Antecedentes

Después de haber participado en la Regata Tall Ships Race 2006, St Malo - Torbay - Lisboa - Cádiz, procedimos a dar un repasito al Urubamba en Barbate (Cádiz), en las instalaciones de mi buen amigo José Alfonso Otero Ordoñez, alias "Jocelito" (es el propietario de la empresa Náutica Trafalgar, SL) por los motivos que a continuación expongo.

El primer problema lo tuvimos en el viaje de ida a St Malo que era donde se iniciaba la concentración de veleros participantes en el evento, concretamente en Portimão (Algarve, Portugal).

Nos empezó a llegar a la bañera un olor a chamusquina la noche anterior al llevar el motor en marcha y a la mañana siguiente nos dimos cuenta que el alternador que era nuevo (un Bosch de 50 A) se había recalentado, y por ello, creíamos que no cargaba las baterías.

Llamamos a Jocelito y éste nos envió otro alternador por Seur 10 a Portugal “antes que inmediatamente”. Durante la Regata, justo al pasar el Cabo de Finisterre, agarramos una encalmada que “solamente” duró una semana. A los dos días de “flotar” en la latitud de la Ría de Pontevedra, tuve que tomar una decisión importante: arriesgarnos a quedarnos sin gasóleo al tener que llevar continuamente encendido el generador, o retirarnos de la Regata e ir a por combustible al puerto más cercano. Opté casi sin dudar por la segunda opción. El puerto que nos esperaba fue el de Sanxenxo (Pontevedra). La dársena, magnífica. El pueblo, maravilloso, y el Restaurante del Abuelo Bernardo, como se dice por Cádiz, “del carajo”.

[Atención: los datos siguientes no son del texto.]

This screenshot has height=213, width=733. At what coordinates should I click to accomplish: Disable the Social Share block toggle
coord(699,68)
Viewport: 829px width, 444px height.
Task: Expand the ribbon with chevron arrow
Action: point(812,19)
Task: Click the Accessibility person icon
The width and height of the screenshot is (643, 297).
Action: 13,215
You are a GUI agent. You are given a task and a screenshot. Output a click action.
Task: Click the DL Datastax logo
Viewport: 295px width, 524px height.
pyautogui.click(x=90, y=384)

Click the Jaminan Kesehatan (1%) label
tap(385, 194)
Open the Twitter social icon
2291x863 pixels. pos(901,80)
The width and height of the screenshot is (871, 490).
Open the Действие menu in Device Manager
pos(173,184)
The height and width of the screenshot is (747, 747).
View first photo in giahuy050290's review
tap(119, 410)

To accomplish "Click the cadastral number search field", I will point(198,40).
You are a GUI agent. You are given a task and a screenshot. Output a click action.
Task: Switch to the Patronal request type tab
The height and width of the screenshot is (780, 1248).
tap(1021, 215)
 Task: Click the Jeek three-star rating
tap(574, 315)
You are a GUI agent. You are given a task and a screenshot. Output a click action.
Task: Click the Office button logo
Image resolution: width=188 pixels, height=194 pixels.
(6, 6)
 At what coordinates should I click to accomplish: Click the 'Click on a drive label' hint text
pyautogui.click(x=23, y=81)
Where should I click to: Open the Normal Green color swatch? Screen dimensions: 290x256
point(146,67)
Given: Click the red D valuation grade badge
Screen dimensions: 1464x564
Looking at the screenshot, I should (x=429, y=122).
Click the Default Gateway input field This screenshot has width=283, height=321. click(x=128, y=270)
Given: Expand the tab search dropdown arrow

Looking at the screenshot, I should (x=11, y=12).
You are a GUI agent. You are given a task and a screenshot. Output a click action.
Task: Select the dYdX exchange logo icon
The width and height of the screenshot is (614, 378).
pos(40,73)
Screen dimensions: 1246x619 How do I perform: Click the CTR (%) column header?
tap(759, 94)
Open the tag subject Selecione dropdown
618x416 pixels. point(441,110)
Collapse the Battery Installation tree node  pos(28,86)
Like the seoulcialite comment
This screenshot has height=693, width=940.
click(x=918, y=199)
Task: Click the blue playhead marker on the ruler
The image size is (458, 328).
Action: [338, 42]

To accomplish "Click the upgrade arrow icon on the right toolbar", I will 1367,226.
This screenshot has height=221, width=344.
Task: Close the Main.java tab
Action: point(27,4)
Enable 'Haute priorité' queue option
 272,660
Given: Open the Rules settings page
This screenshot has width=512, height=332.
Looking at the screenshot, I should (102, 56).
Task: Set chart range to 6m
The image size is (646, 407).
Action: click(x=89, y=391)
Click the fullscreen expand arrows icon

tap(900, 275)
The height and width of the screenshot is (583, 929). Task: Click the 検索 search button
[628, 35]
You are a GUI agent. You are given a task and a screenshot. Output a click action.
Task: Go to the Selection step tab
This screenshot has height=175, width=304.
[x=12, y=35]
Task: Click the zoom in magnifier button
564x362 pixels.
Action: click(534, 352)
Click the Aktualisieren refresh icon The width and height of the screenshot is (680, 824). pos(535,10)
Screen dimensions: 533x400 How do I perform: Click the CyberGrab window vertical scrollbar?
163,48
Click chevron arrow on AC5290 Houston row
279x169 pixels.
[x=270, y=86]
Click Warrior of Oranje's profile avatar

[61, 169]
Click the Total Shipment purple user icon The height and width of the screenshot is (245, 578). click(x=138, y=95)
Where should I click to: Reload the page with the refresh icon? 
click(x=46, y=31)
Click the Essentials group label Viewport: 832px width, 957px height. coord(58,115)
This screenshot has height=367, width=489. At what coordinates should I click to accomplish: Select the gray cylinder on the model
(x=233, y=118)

Tuvimos en Galicia problemas con la carga de las baterías, pues ni con el generador en marcha de 7 KVA éramos capaces de hacerlo. Después de darle un millón de vueltas a la cabeza, nos dimos cuenta de que el problema lo causaba la falta de unos diodos separadores de carga. Es decir, toda la corriente que proporcionaba bien el alternador principal bien el generador, debían proporcionar la carga a cuatro baterías conectadas en paralelo y sin los dichosos diodos era materialmente imposible, además de ir fastidiando alternador tras alternador.

Entre todo este fastidio, os comento que el Urubamba, al haber sido engendrado y producido en los Estados Unidos de América, el sistema eléctrico que disponía era de 110 V de tensión y de una frecuencia de 60 Hz. En Europa funcionamos con 220 V y 50 Hz. Es decir, llevábamos a bordo dos transformadores de 7 KVA, uno de 3,5 KVA y tres de 1 KVA. Como os podéis imaginar, pensamos en tirar abajo toda la instalación eléctrica tanto de corriente continua como de corriente alterna. Algo relativamente fácil y de unos tres meses de reparación. Llevamos catorce meses de reparación y aún no hemos terminado. Ya os contaré el “por qué”.